>>

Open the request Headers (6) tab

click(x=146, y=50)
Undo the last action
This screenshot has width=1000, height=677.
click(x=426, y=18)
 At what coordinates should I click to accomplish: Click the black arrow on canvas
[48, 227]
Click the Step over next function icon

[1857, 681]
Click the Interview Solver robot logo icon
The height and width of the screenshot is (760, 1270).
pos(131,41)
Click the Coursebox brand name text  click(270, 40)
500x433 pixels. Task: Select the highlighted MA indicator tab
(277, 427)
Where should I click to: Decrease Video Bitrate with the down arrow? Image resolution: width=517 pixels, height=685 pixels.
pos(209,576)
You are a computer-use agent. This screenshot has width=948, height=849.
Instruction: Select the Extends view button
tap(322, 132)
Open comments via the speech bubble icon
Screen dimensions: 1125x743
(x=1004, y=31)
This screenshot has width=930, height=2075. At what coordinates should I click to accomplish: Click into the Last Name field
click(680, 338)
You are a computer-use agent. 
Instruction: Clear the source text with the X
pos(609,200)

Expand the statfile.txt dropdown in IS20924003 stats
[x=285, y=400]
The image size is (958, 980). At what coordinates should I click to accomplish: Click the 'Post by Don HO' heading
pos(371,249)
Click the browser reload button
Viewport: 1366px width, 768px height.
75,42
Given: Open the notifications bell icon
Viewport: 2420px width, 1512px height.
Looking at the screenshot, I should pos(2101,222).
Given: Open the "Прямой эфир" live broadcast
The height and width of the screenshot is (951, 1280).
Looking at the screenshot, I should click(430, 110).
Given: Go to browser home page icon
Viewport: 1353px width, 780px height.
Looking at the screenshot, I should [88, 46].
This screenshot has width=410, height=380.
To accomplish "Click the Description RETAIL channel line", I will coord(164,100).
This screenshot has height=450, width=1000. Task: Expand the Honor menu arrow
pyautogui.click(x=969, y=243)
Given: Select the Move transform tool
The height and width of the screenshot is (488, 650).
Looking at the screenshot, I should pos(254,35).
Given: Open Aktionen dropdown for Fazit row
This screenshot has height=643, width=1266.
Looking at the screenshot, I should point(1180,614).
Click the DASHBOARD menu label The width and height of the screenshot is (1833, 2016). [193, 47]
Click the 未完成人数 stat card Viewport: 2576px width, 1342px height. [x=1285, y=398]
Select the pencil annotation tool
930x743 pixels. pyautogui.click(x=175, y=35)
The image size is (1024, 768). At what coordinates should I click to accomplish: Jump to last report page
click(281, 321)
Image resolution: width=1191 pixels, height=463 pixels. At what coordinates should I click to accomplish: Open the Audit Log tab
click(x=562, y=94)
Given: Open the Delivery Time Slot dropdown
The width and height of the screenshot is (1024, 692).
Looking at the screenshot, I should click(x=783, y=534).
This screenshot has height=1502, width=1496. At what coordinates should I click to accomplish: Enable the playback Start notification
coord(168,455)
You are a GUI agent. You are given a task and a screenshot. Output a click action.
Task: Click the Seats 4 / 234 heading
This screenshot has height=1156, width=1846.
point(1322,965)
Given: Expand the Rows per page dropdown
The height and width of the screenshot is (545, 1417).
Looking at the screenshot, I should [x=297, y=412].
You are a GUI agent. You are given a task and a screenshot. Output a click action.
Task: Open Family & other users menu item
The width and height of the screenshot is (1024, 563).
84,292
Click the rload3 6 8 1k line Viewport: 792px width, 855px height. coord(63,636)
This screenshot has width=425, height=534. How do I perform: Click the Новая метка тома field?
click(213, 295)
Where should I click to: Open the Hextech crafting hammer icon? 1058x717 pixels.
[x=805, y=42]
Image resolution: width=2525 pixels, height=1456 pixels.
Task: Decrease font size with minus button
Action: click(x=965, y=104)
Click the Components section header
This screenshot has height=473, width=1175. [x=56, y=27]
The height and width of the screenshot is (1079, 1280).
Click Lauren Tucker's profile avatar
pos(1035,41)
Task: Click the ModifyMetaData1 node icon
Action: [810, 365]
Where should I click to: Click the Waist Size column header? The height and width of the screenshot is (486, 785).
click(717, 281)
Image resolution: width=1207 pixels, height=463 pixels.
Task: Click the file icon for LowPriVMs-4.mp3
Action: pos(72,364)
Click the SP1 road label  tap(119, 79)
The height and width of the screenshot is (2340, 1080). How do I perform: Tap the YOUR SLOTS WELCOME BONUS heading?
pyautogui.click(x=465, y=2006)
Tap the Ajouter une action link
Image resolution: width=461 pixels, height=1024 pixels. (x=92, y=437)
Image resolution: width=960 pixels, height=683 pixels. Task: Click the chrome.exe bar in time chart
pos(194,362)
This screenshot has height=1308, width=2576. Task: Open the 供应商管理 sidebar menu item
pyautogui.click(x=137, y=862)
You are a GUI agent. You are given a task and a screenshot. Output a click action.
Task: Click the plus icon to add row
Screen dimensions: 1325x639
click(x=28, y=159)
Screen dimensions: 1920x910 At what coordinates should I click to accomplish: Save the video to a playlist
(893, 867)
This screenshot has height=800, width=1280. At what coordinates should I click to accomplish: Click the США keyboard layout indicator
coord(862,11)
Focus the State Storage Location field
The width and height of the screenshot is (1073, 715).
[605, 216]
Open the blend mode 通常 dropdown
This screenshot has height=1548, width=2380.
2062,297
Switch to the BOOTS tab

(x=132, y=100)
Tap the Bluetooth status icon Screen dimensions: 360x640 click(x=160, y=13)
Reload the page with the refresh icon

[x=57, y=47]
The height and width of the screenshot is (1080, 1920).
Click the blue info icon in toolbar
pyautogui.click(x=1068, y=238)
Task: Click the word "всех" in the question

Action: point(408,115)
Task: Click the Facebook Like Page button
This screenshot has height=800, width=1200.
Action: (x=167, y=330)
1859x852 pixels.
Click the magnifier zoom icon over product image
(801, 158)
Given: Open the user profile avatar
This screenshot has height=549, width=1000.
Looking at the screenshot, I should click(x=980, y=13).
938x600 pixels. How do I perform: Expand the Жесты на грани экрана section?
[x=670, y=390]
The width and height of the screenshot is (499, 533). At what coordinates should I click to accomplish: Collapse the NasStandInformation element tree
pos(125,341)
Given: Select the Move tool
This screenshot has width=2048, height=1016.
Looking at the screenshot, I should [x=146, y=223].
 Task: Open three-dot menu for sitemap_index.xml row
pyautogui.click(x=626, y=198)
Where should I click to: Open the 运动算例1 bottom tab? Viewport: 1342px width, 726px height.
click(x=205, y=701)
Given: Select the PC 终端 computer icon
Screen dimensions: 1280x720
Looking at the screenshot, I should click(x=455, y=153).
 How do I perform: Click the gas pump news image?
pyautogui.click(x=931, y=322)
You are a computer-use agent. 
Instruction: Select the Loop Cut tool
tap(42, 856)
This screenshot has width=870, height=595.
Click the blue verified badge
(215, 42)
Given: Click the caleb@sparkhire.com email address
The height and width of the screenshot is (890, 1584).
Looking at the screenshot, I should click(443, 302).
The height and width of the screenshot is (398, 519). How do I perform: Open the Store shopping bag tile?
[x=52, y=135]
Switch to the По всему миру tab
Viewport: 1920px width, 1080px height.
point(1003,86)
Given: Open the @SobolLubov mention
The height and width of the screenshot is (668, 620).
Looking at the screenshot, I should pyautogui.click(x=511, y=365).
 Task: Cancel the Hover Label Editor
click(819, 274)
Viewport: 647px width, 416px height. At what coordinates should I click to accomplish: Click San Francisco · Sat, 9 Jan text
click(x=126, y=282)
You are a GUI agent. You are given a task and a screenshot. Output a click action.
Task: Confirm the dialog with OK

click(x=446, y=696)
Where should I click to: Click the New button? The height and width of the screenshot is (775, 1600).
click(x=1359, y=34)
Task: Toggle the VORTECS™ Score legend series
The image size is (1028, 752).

<<

SHORT TASK:
Write out all of the items above line for line, with no changes to their wording.

SOLUTION BELOW:
Open the request Headers (6) tab

click(x=146, y=50)
Undo the last action
This screenshot has width=1000, height=677.
click(x=426, y=18)
 At what coordinates should I click to accomplish: Click the black arrow on canvas
[48, 227]
Click the Step over next function icon

[1857, 681]
Click the Interview Solver robot logo icon
The height and width of the screenshot is (760, 1270).
pos(131,41)
Click the Coursebox brand name text  click(270, 40)
500x433 pixels. Task: Select the highlighted MA indicator tab
(277, 427)
Where should I click to: Decrease Video Bitrate with the down arrow? Image resolution: width=517 pixels, height=685 pixels.
pos(209,576)
You are a computer-use agent. This screenshot has width=948, height=849.
Instruction: Select the Extends view button
tap(322, 132)
Open comments via the speech bubble icon
Screen dimensions: 1125x743
(x=1004, y=31)
This screenshot has width=930, height=2075. At what coordinates should I click to accomplish: Click into the Last Name field
click(680, 338)
You are a computer-use agent. 
Instruction: Clear the source text with the X
pos(609,200)

Expand the statfile.txt dropdown in IS20924003 stats
[x=285, y=400]
The image size is (958, 980). At what coordinates should I click to accomplish: Click the 'Post by Don HO' heading
pos(371,249)
Click the browser reload button
Viewport: 1366px width, 768px height.
75,42
Given: Open the notifications bell icon
Viewport: 2420px width, 1512px height.
Looking at the screenshot, I should pos(2101,222).
Given: Open the "Прямой эфир" live broadcast
The height and width of the screenshot is (951, 1280).
Looking at the screenshot, I should click(430, 110).
Given: Go to browser home page icon
Viewport: 1353px width, 780px height.
Looking at the screenshot, I should [88, 46].
This screenshot has width=410, height=380.
To accomplish "Click the Description RETAIL channel line", I will coord(164,100).
This screenshot has height=450, width=1000. Task: Expand the Honor menu arrow
pyautogui.click(x=969, y=243)
Given: Select the Move transform tool
The height and width of the screenshot is (488, 650).
Looking at the screenshot, I should pos(254,35).
Given: Open Aktionen dropdown for Fazit row
This screenshot has height=643, width=1266.
Looking at the screenshot, I should point(1180,614).
Click the DASHBOARD menu label The width and height of the screenshot is (1833, 2016). [193, 47]
Click the 未完成人数 stat card Viewport: 2576px width, 1342px height. [x=1285, y=398]
Select the pencil annotation tool
930x743 pixels. pyautogui.click(x=175, y=35)
The image size is (1024, 768). At what coordinates should I click to accomplish: Jump to last report page
click(281, 321)
Image resolution: width=1191 pixels, height=463 pixels. At what coordinates should I click to accomplish: Open the Audit Log tab
click(x=562, y=94)
Given: Open the Delivery Time Slot dropdown
The width and height of the screenshot is (1024, 692).
Looking at the screenshot, I should click(x=783, y=534).
This screenshot has height=1502, width=1496. At what coordinates should I click to accomplish: Enable the playback Start notification
coord(168,455)
You are a GUI agent. You are given a task and a screenshot. Output a click action.
Task: Click the Seats 4 / 234 heading
This screenshot has height=1156, width=1846.
point(1322,965)
Given: Expand the Rows per page dropdown
The height and width of the screenshot is (545, 1417).
Looking at the screenshot, I should [x=297, y=412].
You are a GUI agent. You are given a task and a screenshot. Output a click action.
Task: Open Family & other users menu item
The width and height of the screenshot is (1024, 563).
84,292
Click the rload3 6 8 1k line Viewport: 792px width, 855px height. coord(63,636)
This screenshot has width=425, height=534. How do I perform: Click the Новая метка тома field?
click(213, 295)
Where should I click to: Open the Hextech crafting hammer icon? 1058x717 pixels.
[x=805, y=42]
Image resolution: width=2525 pixels, height=1456 pixels.
Task: Decrease font size with minus button
Action: click(x=965, y=104)
Click the Components section header
This screenshot has height=473, width=1175. [x=56, y=27]
The height and width of the screenshot is (1079, 1280).
Click Lauren Tucker's profile avatar
pos(1035,41)
Task: Click the ModifyMetaData1 node icon
Action: [810, 365]
Where should I click to: Click the Waist Size column header? The height and width of the screenshot is (486, 785).
click(717, 281)
Image resolution: width=1207 pixels, height=463 pixels.
Task: Click the file icon for LowPriVMs-4.mp3
Action: pos(72,364)
Click the SP1 road label  tap(119, 79)
The height and width of the screenshot is (2340, 1080). How do I perform: Tap the YOUR SLOTS WELCOME BONUS heading?
pyautogui.click(x=465, y=2006)
Tap the Ajouter une action link
Image resolution: width=461 pixels, height=1024 pixels. (x=92, y=437)
Image resolution: width=960 pixels, height=683 pixels. Task: Click the chrome.exe bar in time chart
pos(194,362)
This screenshot has height=1308, width=2576. Task: Open the 供应商管理 sidebar menu item
pyautogui.click(x=137, y=862)
You are a GUI agent. You are given a task and a screenshot. Output a click action.
Task: Click the plus icon to add row
Screen dimensions: 1325x639
click(x=28, y=159)
Screen dimensions: 1920x910 At what coordinates should I click to accomplish: Save the video to a playlist
(893, 867)
This screenshot has height=800, width=1280. At what coordinates should I click to accomplish: Click the США keyboard layout indicator
coord(862,11)
Focus the State Storage Location field
The width and height of the screenshot is (1073, 715).
[605, 216]
Open the blend mode 通常 dropdown
This screenshot has height=1548, width=2380.
2062,297
Switch to the BOOTS tab

(x=132, y=100)
Tap the Bluetooth status icon Screen dimensions: 360x640 click(x=160, y=13)
Reload the page with the refresh icon

[x=57, y=47]
The height and width of the screenshot is (1080, 1920).
Click the blue info icon in toolbar
pyautogui.click(x=1068, y=238)
Task: Click the word "всех" in the question

Action: point(408,115)
Task: Click the Facebook Like Page button
This screenshot has height=800, width=1200.
Action: (x=167, y=330)
1859x852 pixels.
Click the magnifier zoom icon over product image
(801, 158)
Given: Open the user profile avatar
This screenshot has height=549, width=1000.
Looking at the screenshot, I should click(x=980, y=13).
938x600 pixels. How do I perform: Expand the Жесты на грани экрана section?
[x=670, y=390]
The width and height of the screenshot is (499, 533). At what coordinates should I click to accomplish: Collapse the NasStandInformation element tree
pos(125,341)
Given: Select the Move tool
This screenshot has width=2048, height=1016.
Looking at the screenshot, I should [x=146, y=223].
 Task: Open three-dot menu for sitemap_index.xml row
pyautogui.click(x=626, y=198)
Where should I click to: Open the 运动算例1 bottom tab? Viewport: 1342px width, 726px height.
click(x=205, y=701)
Given: Select the PC 终端 computer icon
Screen dimensions: 1280x720
Looking at the screenshot, I should click(x=455, y=153).
 How do I perform: Click the gas pump news image?
pyautogui.click(x=931, y=322)
You are a computer-use agent. 
Instruction: Select the Loop Cut tool
tap(42, 856)
This screenshot has width=870, height=595.
Click the blue verified badge
(215, 42)
Given: Click the caleb@sparkhire.com email address
The height and width of the screenshot is (890, 1584).
Looking at the screenshot, I should click(443, 302).
The height and width of the screenshot is (398, 519). How do I perform: Open the Store shopping bag tile?
[x=52, y=135]
Switch to the По всему миру tab
Viewport: 1920px width, 1080px height.
point(1003,86)
Given: Open the @SobolLubov mention
The height and width of the screenshot is (668, 620).
Looking at the screenshot, I should pyautogui.click(x=511, y=365).
 Task: Cancel the Hover Label Editor
click(819, 274)
Viewport: 647px width, 416px height. At what coordinates should I click to accomplish: Click San Francisco · Sat, 9 Jan text
click(x=126, y=282)
You are a GUI agent. You are given a task and a screenshot. Output a click action.
Task: Confirm the dialog with OK

click(x=446, y=696)
Where should I click to: Click the New button? The height and width of the screenshot is (775, 1600).
click(x=1359, y=34)
Task: Toggle the VORTECS™ Score legend series
The image size is (1028, 752).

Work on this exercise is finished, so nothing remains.